- **Source passage**:
########

BRIEF SUMMARY OF THE INVENTION
 The present invention includes a method for creating point to point optical links between two optical devices. The invention also provides method and apparatus for creating these point to point links which accommodates and corrects for misalignment of the individual optical components to be connected.
 This invention eliminated the need for active alignment and also provides a means of tapering connections between devices to change the spot size or mode diameter of the signal being transmitted without the need for additional lenses or optical beam shapers.
 In some embodiments of this invention the components to be linked reside on a single substrate such as a semiconductor chip.
 In some embodiments of this invention the components to be linked reside on two or more separate optical devices and these separate optical devices are connected to a common substrate. Examples of substrates include silicon substrates, glass substrates, rigid backplane materials such as FR4, and flexible backplane materials such as polyamide.
 In some embodiments of this invention the components to be linked are an optical emitter to an optical fiber. Examples of optical emitters include but are not limited to Vertical Cavity Surface Emitting Lasers (VCSELs), edge emitting semiconductor lasers, Light Emitting Diodes (LEDs), and the output waveguides of photonic processing circuits.
 In some embodiments of this invention the components to be linked are an optical detector to an optical fiber. Examples of optical detectors include bt are not limited to photodiodes, PIN diodes, phototransistors, and Complementary Metal Oxide Semiconductor (CMOS) photo detectors.
 In some embodiments of this invention the optical links may have different diameters at the start and end connections (tapers), Y splitters, star connections, bends, and other features known to those skilled in the art of creating polymer based photonic structures.
 Yet another aspect of the invention provides methods and materials used to create the optical links. Methods of creating the links include deposition of the core material via jet printing, extrusion of core and cladding material for links that are not adhered to the supporting substrate, self-writing waveguides, photolithography in an optically curable material, and direct writing the links in an optically curable material. Materials used to create the optical links include Amoco Ultradel®, Dupont OASIC®, Exxelis TrueMode, and silicones (e.g. including but not exclusively limited to DOW Corning® OE-4140, Dow Corning® OE-4141, Dow Corning® WG-1017).
BRIEF DESCRIPTION OF THE SEVERAL VIEWS OF THE DRAWING
 The novel features of the invention are set forth with particularity in the claims that follow. A better understanding of the features and advantages of the present invention will be obtained by reference to the following detailed description that sets forth illustrative embodiments, in which the principles of the invention are utilized, and the accompanying drawings of which:
 FIG. 1 shows two optical components with non-aligned optical axes which have been optically linked together.
 FIG. 2 shows three optical components with non-aligned optical axes which have been linked together using an optical splitter.
 FIGS. 3-6 show a cross section views of exemplary embodiments in which an optical device (emitter or detector) is linked to an optical fiber using a photo patterning process guided by an external control system.
 FIG. 7 shows a cross section view of an exemplary embodiment in which an optical device (emitter or detector) is linked to an optical fiber using a tapered and self-written waveguide core.

########

- **Data provided**:
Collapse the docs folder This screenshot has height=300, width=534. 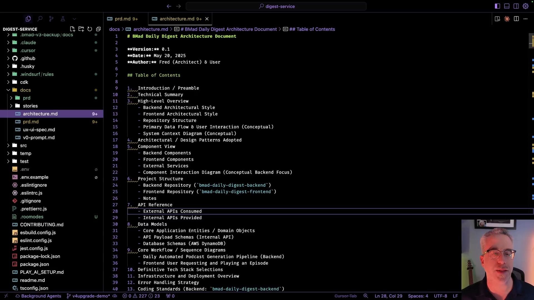pyautogui.click(x=8, y=90)
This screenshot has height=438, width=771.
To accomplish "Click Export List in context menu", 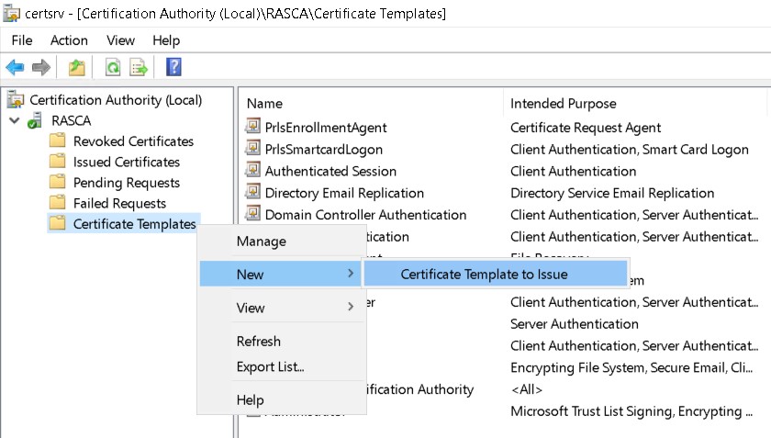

########

- **Goal**: Resume the optical-link patent text after its last sentence, the FIG. 7 description. The material comes from a separate source unrelated to the optical-link patent text.

- **Response**:
 FIG. 8 shows a block diagram of a manufacturing system used to create waveguides using an external control system to find the target attachment points and pattern the optical core.
 FIG. 9 shows a cross section view of an exemplary embodiment in which an optical device (emitter or detector) is linked to an optical fiber using an extruded optical waveguide.
 FIG. 10 shows a cross section of an exemplary embodiment of an extrusion system designed to create the core and cladding material simultaneously.
 FIG. 11 shows an example first step in the connection process in which an edge emitting laser diode and a single mode optical fiber have been placed onto a common substrate.
 FIG. 12 shows an example second step in the connection process in which an uncured optically curable polymer has been placed in the gap between the edge emitting laser diode and the single mode optical fiber.
 FIG. 13 shows an example third step in the connection process in which appropriate radiation (light) has been coupled into the far end of the single mode fiber and has caused a small nub of cured polymer to form such that the cured material is exactly aligned with the core of the single mode fiber.
 FIG. 14 shows an example fourth step in the connection process in which a focused spot of appropriate radiation (light) is moved from the termination of the nub to very close to the output of the edge emitting laser diode. The size of the focused spot is changed during the writing process such that the diameter of the waveguide is sized and shaped appropriately to couple into the fiber and to couple into the edge emitting laser diode.
 FIG. 15 shows an example fifth step in the connection process in which appropriate radiation (light) has been coupled into the far end of the single mode fiber and creates the final connection to the face of the edge emitting laser diode.
 FIG. 16 shows an example sixth step in the connection process in which the written waveguide is encapsulated in a cladding material which is characterized as having a lower refractive index than the waveguide core.
 FIG. 17 shows a situation in which the focused spot of curing radiation is blocked from successfully writing a waveguide.
 FIG. 18 shows the use of a self-written nub to allow the focused spot of curing radiation to successfully create a continuous waveguide.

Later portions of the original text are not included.